Exercise instructions :: All of the data below is to be output without alteration.

Top of Data provided

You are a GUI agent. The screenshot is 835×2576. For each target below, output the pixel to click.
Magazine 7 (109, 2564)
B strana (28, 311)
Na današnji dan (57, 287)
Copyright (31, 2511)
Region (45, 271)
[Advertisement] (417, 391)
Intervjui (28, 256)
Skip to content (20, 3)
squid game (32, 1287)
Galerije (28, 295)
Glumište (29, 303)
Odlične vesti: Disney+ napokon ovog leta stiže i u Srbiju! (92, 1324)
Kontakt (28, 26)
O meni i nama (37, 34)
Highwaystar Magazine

Bottom of Data provided

Written solution ::
You are a GUI agent. The screenshot is 835×2576. For each target below, output the pixel to click.
Magazine 7 (109, 2564)
B strana (28, 311)
Na današnji dan (57, 287)
Copyright (31, 2511)
Region (45, 271)
[Advertisement] (417, 391)
Intervjui (28, 256)
Skip to content (20, 3)
squid game (32, 1287)
Galerije (28, 295)
Glumište (29, 303)
Odlične vesti: Disney+ napokon ovog leta stiže i u Srbiju! (92, 1324)
Kontakt (28, 26)
O meni i nama (37, 34)
Highwaystar Magazine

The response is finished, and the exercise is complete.